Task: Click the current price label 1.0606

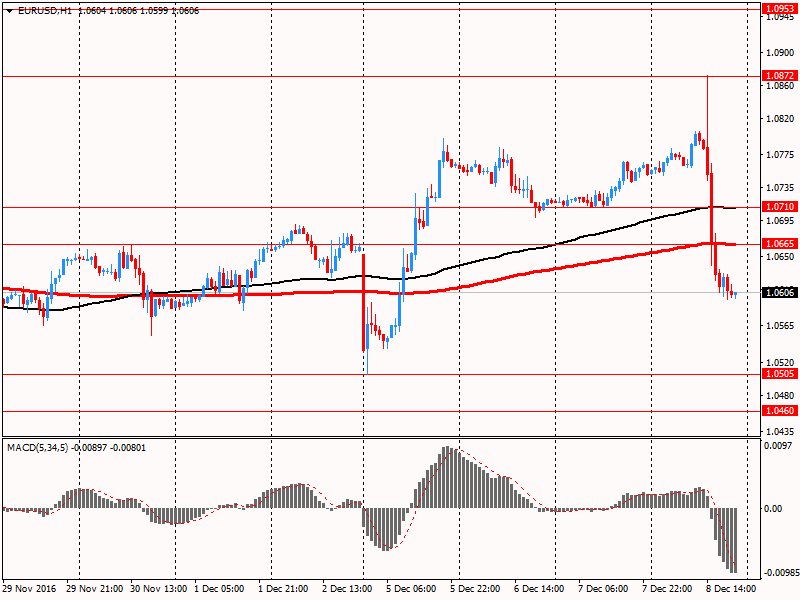Action: [779, 293]
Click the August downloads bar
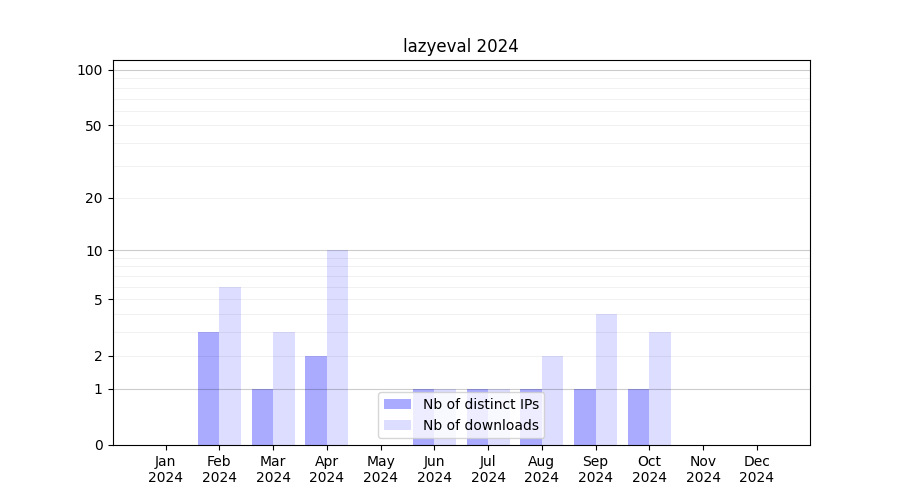The width and height of the screenshot is (900, 500). (552, 400)
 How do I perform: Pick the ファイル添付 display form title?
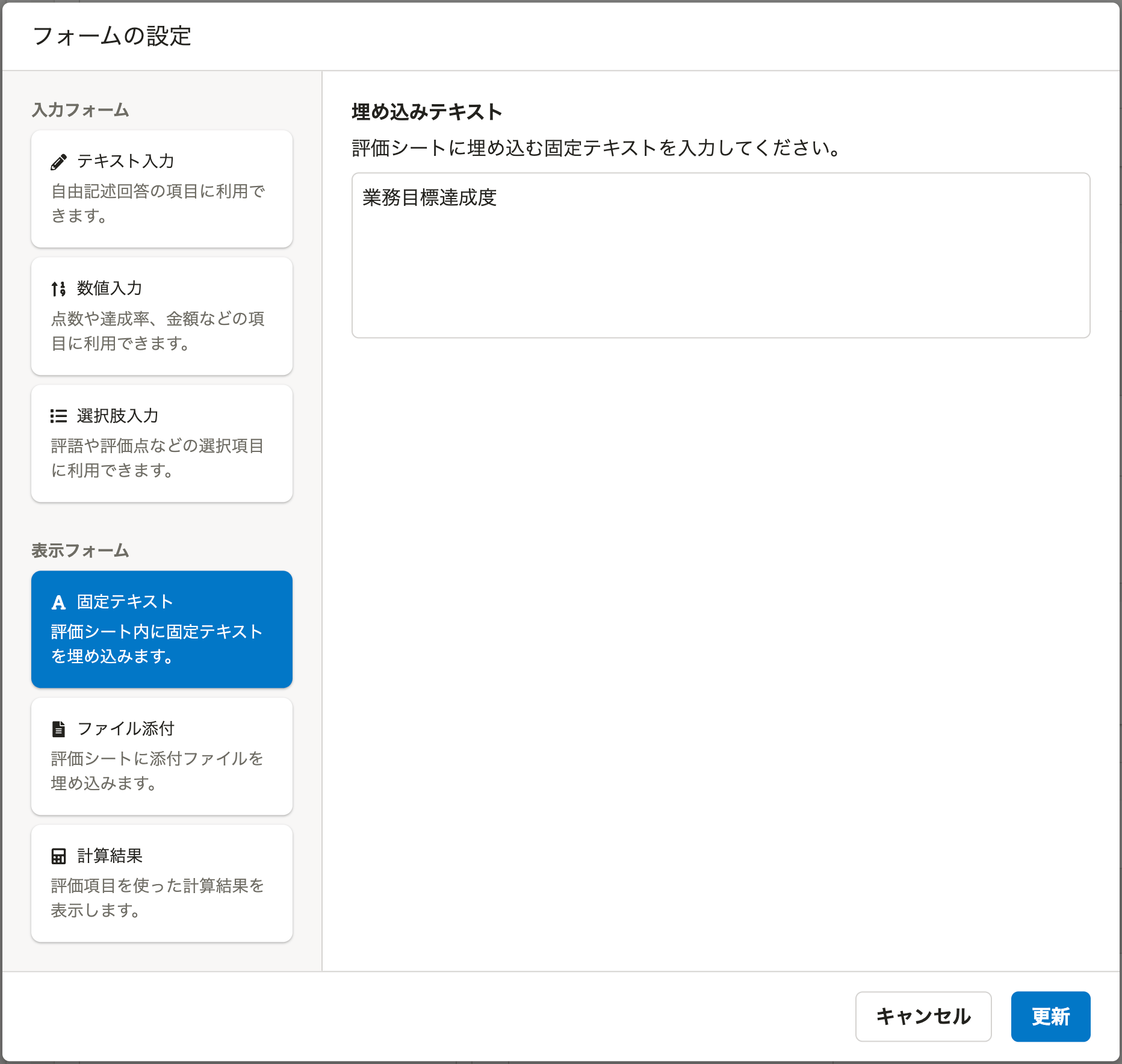click(126, 729)
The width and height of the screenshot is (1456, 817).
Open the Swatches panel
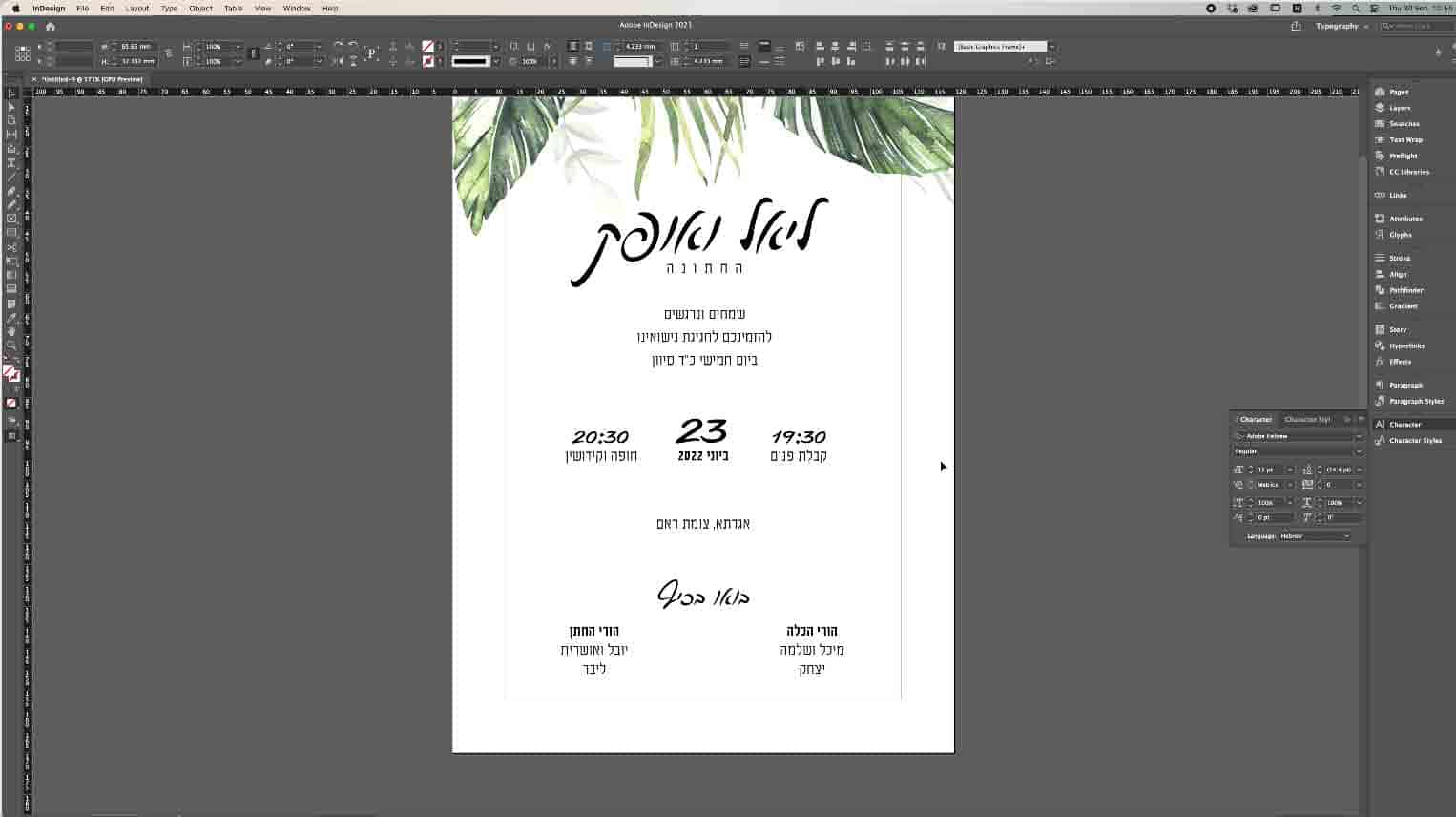1403,124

== ACTION ITEM ==
Only the lines from the one containing "How do I perform: Pick" through the final line of the records should be transcribed, exactly and with no pictures.

== WRITTEN SOLUTION ==
 How do I perform: Pick the ファイル添付 display form title?
click(126, 729)
The width and height of the screenshot is (1456, 817).
Open the Swatches panel
1403,124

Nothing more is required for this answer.